One solution I’ve found works well for me is to eat a yoghurt each morning. It soothes my mouth and stomach and the effect on my energy level is noticeably nil, with no spike & drop followed by starvation which bread-y breakfasts cause. Though don’t be mistaken, a serving of yoghurt is about 150 calories, so you indeed get a fine dose of energy, along with calcium, protein, dietary fiber, fat, and live cultures that promote balanced intestinal health. If you’re fat conscious, there are no-fat yoghurts. Stonyfield is a favourite of mine. And as they are organic, I trust the dairy cattle providing their milk is grass fed. This is important to me. Recent studies by the Organic Farming Research Foundation illustrate that cattle on grass diets provide more ‘good fats’ than so called conventional cattle (fed on corn, silage and soy=not their natural diet=bad for cows=bad for meat & dairy eating peoples). The study is available free and is a worthy read.
So of the foods within the prandium pantheon, yoghurt is a mild obsession of mine, and you know I love it with chopped walnuts and honey. During my few nights in SF, my friend & generous host introduced me to Liberté yoghurt. It was love immediate (That tends to happen when something makes me feel good inside—and why waste time, though I am of the slow foodists and appreciate a slow burn like any other snail). Liberté is yummy, organic, adds no sugar save for the natural sweetness in their peach and pear six grain varieties. These are new favourites of mine. The grains mixed throughout gives it some tooth. They are European-style, and are more sour than sweet than typical American industrial yoghurt varieties.

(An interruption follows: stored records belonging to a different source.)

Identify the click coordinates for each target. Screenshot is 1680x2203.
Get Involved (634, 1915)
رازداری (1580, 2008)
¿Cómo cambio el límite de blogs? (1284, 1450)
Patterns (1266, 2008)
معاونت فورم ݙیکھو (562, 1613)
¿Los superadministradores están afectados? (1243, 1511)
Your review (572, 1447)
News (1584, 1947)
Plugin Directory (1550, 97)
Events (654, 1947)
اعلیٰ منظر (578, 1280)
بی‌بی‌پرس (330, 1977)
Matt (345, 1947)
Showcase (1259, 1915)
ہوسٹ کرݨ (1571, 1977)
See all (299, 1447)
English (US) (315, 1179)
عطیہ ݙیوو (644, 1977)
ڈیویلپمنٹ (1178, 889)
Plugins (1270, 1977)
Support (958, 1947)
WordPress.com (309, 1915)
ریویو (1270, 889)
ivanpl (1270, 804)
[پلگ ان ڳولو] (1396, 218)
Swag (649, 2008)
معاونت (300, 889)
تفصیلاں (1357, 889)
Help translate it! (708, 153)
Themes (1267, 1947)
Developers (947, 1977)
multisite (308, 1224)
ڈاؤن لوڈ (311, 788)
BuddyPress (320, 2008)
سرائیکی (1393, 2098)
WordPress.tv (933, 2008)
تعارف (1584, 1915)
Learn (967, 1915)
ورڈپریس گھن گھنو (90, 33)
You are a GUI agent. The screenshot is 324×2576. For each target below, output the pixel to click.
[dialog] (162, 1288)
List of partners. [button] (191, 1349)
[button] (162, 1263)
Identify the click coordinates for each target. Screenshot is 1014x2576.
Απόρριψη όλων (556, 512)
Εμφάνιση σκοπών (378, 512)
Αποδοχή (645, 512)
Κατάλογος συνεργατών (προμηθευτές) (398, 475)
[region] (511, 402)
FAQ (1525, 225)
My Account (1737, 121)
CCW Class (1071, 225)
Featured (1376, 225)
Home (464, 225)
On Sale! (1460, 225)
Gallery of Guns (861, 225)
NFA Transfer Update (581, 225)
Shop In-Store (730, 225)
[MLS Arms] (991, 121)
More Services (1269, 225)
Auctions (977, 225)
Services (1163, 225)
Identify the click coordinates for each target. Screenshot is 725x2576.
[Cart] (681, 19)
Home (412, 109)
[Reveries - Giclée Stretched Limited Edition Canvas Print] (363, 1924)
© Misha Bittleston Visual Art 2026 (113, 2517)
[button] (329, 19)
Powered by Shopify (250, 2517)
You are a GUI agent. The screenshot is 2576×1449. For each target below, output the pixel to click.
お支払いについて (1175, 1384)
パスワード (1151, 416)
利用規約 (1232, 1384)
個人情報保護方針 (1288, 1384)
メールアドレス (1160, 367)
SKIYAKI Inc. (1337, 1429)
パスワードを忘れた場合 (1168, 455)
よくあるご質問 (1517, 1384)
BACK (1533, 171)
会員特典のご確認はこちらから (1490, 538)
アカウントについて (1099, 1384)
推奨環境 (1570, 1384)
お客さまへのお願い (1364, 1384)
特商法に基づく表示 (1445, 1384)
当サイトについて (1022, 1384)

To my pink piggy squealing delight, my dearest Fairway carries Liberté. I stocked up on a half dozen of their (gasp!) one-serving peach and pear yoghurts; strawberry and raspberry are also available but I’m sticking with Stonyfield for those which are also 0.10 cents cheaper per serving. I typically and hardly ever buy one serving yoghurts. Usually I’ll buy the large, plain, nonfat container and mix in goodness of my own choosing. But as respected green friends back in CA buy them, figured I’d be ok following their lead. Just don’t forget both the plastic container and aluminum top are recyclable.
Addendum: I am not a member of SlowFood though by some lines above, might seem I am. I am slow, always have been,—in the domestic ecological sense, but save for when I’m walking or driving—and they don’t own the word. Thank you.